La prima a capire come funziona il nuovo rapporto tra la Silicon Valley e la Casa Bianca è stata Apple . Dopo mesi di minacce di dazi superiori al 50% sulle importazioni dalla Cina (e successivamente dall'India), il colosso della mela si è trovato in una posizione impossibile. Non potendo produrre un iPhone interamente negli Stati Uniti , il CEO dell'azienda, Tim Cook, ha accettato di aumentare l'assegno di investimento di 100 miliardi di dollari, raggiungendo i 600 miliardi di dollari negli Stati Uniti.
Per mettere le cose in prospettiva, si tratta della stessa cifra che tutti i paesi dell'UE si sono impegnati collettivamente a investire negli Stati Uniti entro il 2029, anche se in questo caso il budget proverrà da una singola azienda: Apple.

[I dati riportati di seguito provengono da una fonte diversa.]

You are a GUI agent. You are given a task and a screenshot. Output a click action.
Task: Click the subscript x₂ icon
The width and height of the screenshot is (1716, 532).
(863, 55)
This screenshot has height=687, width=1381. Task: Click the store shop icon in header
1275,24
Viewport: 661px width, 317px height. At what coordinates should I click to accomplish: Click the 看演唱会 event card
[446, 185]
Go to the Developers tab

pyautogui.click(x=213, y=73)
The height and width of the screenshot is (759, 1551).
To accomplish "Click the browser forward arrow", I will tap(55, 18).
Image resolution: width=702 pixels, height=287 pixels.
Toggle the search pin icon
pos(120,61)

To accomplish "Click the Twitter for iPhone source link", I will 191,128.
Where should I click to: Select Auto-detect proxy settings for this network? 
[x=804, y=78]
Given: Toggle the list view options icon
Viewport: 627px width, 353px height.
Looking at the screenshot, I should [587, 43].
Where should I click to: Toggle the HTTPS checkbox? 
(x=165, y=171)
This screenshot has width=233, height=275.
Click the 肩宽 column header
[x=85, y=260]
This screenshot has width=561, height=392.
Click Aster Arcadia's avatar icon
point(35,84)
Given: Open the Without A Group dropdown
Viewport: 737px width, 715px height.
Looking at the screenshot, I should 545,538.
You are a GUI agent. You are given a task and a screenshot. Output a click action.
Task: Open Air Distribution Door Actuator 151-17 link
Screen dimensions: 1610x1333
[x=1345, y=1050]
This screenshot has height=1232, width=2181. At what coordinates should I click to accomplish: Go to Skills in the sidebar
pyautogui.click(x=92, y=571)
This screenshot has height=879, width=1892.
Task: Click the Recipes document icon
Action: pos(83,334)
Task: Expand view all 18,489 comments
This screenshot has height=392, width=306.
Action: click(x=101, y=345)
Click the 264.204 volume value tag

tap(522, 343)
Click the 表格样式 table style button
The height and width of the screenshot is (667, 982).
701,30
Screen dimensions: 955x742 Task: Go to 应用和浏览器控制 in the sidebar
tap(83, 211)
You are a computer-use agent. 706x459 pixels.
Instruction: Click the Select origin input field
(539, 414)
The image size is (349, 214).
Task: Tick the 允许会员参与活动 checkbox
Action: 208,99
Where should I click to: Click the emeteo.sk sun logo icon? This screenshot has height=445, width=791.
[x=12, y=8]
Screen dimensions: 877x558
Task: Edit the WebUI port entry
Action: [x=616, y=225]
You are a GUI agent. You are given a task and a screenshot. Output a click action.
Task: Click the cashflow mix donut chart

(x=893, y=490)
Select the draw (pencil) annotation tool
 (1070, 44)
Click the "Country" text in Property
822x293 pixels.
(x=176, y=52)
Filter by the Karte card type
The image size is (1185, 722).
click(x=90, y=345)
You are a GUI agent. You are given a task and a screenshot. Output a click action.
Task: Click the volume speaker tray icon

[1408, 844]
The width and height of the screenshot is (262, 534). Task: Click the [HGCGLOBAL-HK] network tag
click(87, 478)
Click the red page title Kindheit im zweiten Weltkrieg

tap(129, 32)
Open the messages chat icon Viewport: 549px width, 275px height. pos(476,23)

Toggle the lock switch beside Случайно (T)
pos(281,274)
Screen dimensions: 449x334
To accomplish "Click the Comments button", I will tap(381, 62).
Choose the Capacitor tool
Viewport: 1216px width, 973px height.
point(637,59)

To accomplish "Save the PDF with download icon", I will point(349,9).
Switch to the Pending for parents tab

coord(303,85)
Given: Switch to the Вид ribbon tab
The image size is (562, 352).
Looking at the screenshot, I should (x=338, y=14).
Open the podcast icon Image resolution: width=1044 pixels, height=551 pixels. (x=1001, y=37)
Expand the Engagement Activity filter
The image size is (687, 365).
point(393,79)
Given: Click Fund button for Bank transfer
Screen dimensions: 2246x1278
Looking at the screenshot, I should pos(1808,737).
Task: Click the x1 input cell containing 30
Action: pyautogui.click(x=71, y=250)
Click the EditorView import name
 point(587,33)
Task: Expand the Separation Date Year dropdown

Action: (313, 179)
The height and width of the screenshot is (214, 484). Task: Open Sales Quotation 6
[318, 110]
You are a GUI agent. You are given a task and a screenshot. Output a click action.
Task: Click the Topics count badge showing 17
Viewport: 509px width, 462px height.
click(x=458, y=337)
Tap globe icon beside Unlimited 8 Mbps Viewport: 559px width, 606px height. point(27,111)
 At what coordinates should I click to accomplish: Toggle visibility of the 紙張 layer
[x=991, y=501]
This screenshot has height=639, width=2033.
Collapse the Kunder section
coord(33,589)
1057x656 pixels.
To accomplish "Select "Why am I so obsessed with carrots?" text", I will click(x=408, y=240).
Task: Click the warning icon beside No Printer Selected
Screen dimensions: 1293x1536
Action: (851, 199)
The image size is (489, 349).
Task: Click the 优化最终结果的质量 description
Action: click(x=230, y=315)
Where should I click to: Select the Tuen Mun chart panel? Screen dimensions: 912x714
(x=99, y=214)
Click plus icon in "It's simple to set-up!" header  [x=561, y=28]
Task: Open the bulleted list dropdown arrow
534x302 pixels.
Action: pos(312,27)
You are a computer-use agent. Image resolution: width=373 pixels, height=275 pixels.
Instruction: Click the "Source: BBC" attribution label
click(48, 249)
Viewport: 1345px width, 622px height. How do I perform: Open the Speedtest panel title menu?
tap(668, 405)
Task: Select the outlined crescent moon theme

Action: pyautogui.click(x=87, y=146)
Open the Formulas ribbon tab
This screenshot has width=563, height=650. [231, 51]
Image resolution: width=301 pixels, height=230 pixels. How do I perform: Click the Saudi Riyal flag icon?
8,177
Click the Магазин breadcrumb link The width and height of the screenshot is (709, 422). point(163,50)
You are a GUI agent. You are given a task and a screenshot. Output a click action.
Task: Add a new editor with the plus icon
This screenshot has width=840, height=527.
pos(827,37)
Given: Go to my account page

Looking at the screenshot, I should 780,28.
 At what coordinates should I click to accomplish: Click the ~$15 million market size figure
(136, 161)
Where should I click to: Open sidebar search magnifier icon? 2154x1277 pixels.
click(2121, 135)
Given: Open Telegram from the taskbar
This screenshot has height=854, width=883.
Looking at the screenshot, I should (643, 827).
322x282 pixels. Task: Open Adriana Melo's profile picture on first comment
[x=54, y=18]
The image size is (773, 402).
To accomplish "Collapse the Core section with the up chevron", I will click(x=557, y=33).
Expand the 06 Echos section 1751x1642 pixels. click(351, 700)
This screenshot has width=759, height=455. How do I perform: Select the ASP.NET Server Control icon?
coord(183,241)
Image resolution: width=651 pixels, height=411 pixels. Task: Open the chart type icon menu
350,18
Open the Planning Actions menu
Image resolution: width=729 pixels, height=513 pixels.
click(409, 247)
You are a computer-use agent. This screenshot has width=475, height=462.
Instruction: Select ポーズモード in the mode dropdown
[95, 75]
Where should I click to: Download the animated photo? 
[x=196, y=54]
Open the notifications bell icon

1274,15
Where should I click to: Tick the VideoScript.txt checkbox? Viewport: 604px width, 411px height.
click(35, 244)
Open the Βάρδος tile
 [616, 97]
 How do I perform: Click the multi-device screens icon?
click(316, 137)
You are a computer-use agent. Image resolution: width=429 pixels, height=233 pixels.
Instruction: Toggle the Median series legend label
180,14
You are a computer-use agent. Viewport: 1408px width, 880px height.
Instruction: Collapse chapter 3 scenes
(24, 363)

In cambio, una tregua fragile come quella raggiunta da Nvidia, visto che gli smartphone sono stati esclusi dalla guerra dei dazi, ma sotto la minaccia che Trump possa cambiare idea da un momento all'altro. Anche Sam Altman , di OpenAI (di proprietà di Microsoft), e Larry Ellison , fondatore di Oracle, sono passati dallo Studio Ovale negli ultimi mesi per annunciare progetti multimilionari con l'approvazione di Trump. Nel loro caso, si tratta della più grande alleanza di intelligenza artificiale al mondo , a cui stanzieranno, insieme a Softbank, un budget di 500 miliardi di dollari. Questo è stato il prezzo che Altman ha accettato di pagare in cambio della rottura del blocco politico imposto dal suo rivale di lunga data Elon Musk, all'epoca ancora considerato il "presidente ombra" degli Stati Uniti.